*Stated goal*: Print the entries below verbatim, from the line containing "has height=471, width=700." through the line containing "click(530, 18)", with both of those lines included.

*Records*:
---

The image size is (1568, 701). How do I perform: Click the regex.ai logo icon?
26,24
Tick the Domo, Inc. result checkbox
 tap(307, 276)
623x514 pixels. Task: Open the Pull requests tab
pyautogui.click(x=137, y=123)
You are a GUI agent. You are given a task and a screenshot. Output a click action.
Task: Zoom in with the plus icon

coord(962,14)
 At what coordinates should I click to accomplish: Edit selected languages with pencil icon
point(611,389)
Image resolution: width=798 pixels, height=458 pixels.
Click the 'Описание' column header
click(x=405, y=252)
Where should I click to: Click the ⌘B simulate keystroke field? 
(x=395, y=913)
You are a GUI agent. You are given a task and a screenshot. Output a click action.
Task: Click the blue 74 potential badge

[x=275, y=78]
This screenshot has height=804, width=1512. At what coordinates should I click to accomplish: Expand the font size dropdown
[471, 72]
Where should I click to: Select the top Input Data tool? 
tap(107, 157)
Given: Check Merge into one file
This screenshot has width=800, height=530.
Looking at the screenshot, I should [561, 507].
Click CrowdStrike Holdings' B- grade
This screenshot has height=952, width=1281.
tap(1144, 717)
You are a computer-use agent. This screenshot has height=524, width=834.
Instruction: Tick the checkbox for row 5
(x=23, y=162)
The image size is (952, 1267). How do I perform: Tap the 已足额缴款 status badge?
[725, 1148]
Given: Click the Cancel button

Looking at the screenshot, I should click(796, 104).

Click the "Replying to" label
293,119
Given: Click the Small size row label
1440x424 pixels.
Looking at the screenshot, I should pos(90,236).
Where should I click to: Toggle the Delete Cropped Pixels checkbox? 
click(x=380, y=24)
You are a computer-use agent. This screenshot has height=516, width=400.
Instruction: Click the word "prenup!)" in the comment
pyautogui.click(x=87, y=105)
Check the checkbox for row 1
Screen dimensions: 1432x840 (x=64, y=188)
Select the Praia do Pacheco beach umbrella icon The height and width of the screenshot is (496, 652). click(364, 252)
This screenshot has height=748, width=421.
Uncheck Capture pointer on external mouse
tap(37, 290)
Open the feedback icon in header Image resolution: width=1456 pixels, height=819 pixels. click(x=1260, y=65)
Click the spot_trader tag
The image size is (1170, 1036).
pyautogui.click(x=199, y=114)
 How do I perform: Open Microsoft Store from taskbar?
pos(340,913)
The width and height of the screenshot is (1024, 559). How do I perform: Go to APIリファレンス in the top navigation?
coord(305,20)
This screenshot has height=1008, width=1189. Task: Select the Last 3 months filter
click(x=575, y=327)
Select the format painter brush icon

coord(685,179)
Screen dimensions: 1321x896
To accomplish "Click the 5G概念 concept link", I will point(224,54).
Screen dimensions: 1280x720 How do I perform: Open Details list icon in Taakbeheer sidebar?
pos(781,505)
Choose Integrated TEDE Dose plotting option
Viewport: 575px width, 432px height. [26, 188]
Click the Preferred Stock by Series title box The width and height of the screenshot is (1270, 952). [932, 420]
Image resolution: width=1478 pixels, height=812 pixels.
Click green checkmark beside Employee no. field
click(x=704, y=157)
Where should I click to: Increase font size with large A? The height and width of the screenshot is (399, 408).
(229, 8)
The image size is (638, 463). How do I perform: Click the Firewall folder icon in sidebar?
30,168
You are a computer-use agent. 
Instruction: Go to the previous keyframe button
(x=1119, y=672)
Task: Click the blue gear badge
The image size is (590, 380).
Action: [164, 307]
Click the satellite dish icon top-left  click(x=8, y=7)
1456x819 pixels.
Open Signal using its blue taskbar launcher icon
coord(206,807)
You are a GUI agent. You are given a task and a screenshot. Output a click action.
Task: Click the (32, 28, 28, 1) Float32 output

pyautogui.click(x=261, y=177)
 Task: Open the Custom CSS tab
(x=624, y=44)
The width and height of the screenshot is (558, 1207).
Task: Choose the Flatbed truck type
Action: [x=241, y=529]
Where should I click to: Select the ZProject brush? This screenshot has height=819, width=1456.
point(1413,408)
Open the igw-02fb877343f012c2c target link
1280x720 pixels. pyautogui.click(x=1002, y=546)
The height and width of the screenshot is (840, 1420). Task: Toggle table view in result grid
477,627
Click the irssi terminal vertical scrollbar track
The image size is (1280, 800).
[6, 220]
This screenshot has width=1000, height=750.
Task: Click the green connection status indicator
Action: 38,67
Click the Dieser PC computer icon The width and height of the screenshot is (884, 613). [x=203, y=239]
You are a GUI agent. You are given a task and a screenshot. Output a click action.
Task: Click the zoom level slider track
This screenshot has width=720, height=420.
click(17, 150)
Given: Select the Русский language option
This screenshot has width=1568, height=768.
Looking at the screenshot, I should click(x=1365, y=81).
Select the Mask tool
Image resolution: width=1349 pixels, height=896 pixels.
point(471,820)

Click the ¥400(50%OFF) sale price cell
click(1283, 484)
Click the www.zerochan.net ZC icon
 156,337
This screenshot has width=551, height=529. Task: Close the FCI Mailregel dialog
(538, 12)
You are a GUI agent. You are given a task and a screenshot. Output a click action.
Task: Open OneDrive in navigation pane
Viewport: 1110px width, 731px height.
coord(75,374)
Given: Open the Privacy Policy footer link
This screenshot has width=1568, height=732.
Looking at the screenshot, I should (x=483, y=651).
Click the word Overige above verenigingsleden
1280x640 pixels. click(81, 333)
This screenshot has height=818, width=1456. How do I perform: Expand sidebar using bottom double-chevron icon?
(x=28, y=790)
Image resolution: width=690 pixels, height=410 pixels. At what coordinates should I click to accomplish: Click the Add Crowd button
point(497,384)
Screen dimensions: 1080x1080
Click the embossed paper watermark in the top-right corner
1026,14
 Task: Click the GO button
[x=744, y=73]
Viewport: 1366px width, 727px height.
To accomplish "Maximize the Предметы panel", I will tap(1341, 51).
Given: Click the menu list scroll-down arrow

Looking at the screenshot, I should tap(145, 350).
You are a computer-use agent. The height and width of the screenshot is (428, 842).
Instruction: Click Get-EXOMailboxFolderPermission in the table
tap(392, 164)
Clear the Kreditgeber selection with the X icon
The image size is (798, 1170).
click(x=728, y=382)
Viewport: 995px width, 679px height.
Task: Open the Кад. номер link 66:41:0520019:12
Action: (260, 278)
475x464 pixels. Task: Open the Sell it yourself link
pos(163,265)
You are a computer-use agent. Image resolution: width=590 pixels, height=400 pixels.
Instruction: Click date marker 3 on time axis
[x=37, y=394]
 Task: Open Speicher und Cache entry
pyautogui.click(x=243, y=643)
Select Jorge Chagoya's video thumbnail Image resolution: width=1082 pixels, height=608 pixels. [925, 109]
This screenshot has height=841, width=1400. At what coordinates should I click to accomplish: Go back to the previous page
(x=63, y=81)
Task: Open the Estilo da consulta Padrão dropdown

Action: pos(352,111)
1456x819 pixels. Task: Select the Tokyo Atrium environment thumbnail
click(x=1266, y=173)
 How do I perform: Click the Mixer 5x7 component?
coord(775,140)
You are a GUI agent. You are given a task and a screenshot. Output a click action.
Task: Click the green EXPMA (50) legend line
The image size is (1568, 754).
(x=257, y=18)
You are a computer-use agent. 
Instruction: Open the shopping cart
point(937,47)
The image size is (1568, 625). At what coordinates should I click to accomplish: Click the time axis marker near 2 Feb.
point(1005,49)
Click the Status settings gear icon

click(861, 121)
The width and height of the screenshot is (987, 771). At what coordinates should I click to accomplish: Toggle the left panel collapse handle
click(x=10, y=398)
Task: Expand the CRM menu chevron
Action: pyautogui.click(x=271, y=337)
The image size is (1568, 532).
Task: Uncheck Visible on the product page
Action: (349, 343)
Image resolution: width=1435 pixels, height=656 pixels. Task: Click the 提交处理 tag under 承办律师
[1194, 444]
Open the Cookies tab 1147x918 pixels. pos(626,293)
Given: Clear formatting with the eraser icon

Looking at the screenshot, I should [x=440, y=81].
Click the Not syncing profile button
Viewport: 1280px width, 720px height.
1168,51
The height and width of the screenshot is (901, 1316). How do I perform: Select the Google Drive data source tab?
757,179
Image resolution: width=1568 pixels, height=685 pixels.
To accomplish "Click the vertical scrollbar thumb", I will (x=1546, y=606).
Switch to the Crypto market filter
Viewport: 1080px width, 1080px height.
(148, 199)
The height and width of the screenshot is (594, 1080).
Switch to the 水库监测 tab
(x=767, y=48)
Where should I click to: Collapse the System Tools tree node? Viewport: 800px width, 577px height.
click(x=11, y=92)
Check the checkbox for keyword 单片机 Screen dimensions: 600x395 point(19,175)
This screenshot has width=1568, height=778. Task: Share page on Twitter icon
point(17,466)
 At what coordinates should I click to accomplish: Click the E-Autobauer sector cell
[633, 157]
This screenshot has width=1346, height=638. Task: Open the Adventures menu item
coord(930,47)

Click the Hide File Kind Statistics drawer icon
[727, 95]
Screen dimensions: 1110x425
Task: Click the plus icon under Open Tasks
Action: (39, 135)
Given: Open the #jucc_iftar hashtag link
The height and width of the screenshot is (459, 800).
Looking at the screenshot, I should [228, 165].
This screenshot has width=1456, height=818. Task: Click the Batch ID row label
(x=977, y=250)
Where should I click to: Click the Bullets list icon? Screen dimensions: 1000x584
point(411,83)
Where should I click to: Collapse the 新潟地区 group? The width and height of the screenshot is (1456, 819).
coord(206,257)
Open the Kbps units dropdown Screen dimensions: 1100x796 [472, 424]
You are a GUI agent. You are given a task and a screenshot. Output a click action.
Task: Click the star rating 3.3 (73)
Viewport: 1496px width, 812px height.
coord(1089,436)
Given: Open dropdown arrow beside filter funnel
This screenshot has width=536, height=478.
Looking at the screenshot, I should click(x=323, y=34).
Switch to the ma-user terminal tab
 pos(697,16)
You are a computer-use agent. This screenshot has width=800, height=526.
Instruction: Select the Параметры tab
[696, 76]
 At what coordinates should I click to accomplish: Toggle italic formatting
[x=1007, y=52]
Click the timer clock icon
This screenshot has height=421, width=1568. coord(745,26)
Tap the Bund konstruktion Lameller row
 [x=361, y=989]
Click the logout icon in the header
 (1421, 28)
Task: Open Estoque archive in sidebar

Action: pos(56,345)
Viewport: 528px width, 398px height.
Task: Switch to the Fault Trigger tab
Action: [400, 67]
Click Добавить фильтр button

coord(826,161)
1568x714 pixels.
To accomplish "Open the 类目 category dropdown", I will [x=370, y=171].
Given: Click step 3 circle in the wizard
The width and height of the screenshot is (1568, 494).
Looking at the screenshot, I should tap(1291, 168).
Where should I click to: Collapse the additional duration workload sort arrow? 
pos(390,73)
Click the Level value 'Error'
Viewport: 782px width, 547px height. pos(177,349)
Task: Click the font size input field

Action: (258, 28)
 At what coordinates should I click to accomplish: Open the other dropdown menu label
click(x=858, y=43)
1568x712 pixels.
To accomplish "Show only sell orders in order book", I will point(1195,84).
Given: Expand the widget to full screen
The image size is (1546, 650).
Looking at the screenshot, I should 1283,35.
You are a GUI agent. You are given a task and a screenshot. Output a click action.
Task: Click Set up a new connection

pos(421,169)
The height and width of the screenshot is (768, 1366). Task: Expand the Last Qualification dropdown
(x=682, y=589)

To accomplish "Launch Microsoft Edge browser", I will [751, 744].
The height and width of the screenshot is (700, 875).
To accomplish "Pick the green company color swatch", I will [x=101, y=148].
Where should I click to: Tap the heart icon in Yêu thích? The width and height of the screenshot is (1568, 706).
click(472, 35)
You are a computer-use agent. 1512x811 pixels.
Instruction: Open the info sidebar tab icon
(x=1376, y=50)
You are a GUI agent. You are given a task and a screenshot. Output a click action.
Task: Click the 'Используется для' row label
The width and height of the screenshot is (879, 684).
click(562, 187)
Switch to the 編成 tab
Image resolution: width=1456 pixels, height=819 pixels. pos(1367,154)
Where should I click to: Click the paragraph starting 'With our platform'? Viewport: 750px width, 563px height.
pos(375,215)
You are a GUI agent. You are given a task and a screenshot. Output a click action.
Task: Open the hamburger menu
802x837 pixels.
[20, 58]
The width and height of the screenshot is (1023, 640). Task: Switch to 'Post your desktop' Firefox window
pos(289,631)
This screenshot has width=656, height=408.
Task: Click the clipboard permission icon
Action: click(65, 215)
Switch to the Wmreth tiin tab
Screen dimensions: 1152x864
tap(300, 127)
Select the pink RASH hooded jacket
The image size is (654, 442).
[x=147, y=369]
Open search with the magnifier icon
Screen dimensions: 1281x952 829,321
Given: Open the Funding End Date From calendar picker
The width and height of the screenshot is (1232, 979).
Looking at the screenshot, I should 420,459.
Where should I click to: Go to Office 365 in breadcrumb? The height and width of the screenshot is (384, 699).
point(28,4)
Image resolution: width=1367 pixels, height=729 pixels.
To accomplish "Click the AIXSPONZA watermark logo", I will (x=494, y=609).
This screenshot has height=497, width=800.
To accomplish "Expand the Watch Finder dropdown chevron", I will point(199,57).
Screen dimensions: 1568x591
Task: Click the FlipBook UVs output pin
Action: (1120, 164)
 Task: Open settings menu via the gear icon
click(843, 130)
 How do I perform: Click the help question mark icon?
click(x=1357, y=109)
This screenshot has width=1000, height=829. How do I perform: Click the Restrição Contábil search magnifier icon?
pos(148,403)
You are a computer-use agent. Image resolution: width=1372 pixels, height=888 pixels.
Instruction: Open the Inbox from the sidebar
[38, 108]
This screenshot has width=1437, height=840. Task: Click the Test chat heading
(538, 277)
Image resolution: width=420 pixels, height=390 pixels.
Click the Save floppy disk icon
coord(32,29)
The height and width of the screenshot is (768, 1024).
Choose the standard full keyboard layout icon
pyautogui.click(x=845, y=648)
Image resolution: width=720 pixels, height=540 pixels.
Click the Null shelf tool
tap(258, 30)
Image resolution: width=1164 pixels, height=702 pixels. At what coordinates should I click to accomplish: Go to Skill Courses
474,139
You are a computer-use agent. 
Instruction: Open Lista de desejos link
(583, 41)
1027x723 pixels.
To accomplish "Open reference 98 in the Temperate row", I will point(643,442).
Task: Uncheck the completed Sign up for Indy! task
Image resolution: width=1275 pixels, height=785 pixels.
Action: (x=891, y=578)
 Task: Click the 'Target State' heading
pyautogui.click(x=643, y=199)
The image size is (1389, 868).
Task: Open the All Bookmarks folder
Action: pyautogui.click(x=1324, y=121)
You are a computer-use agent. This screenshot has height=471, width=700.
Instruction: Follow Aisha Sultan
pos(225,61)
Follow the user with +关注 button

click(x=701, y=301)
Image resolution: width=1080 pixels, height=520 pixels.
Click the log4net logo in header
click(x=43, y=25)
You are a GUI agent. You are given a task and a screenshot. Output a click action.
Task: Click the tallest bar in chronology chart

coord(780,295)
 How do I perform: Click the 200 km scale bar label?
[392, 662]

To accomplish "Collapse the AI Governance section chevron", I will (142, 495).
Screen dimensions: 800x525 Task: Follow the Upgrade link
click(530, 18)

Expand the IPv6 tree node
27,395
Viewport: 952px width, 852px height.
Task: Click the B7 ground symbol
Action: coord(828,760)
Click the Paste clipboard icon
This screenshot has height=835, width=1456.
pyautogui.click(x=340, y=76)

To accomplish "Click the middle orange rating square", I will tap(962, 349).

---

*Task output*:
You are a computer-use agent. This screenshot has height=471, width=700.
Instruction: Follow Aisha Sultan
pos(225,61)
Follow the user with +关注 button

click(x=701, y=301)
Image resolution: width=1080 pixels, height=520 pixels.
Click the log4net logo in header
click(x=43, y=25)
You are a GUI agent. You are given a task and a screenshot. Output a click action.
Task: Click the tallest bar in chronology chart

coord(780,295)
 How do I perform: Click the 200 km scale bar label?
[392, 662]

To accomplish "Collapse the AI Governance section chevron", I will (142, 495).
Screen dimensions: 800x525 Task: Follow the Upgrade link
click(530, 18)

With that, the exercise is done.